Convert the records below into a Markdown table with columns named "Row" and "Line", numbering each line and skipping blank lines. Leave the pictures out.
========================
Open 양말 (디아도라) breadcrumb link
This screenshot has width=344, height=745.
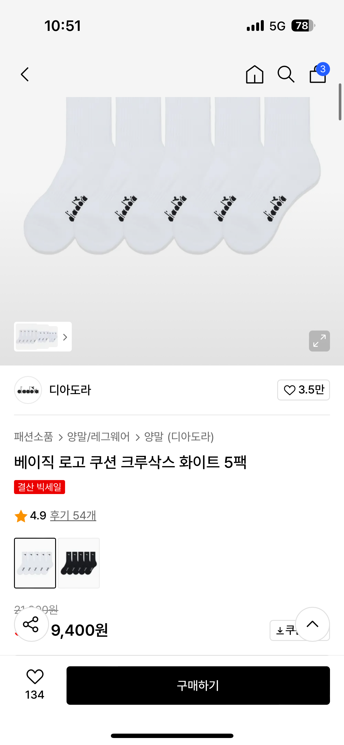[x=179, y=437]
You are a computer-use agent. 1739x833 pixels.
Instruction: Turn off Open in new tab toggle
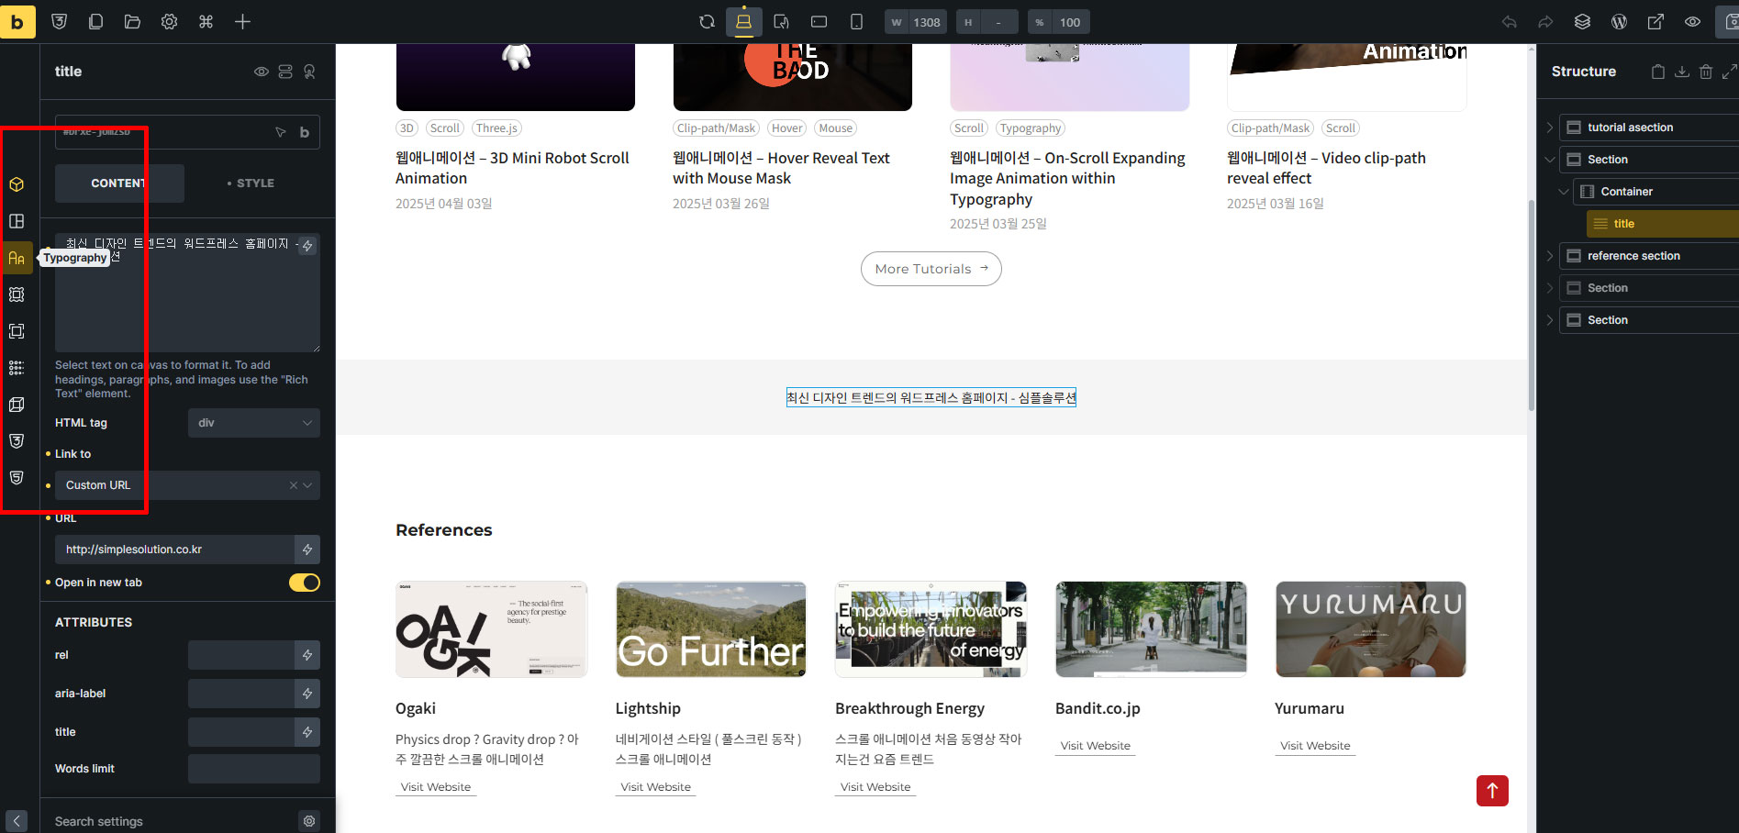[305, 583]
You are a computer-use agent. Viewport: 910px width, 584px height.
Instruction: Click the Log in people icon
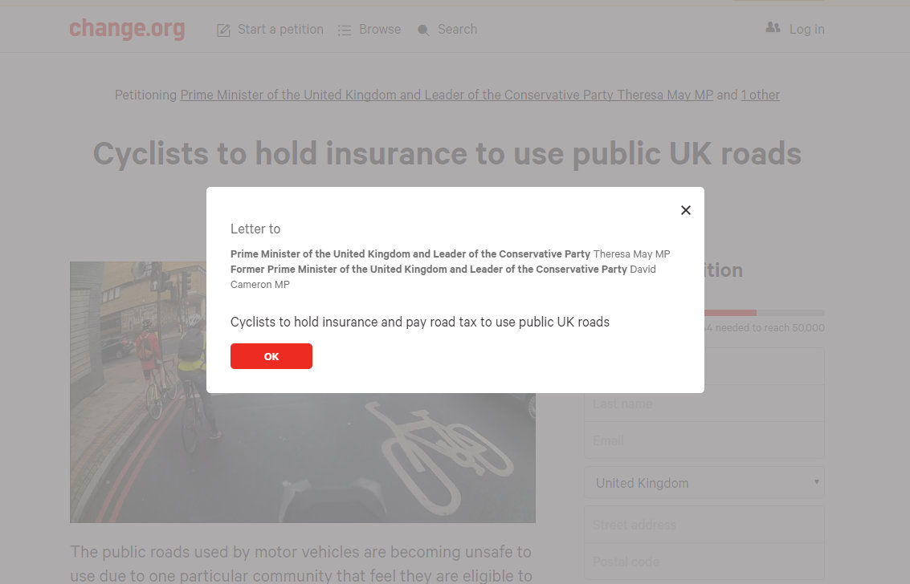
========================
FINISHED EXERCISE ▸
| Row | Line |
|---|---|
| 1 | Open 양말 (디아도라) breadcrumb link |
| 2 | This screenshot has width=344, height=745. |
| 3 | [x=179, y=437] |
| 4 | You are a computer-use agent. 1739x833 pixels. |
| 5 | Instruction: Turn off Open in new tab toggle |
| 6 | [305, 583] |
| 7 | You are a computer-use agent. Viewport: 910px width, 584px height. |
| 8 | Instruction: Click the Log in people icon |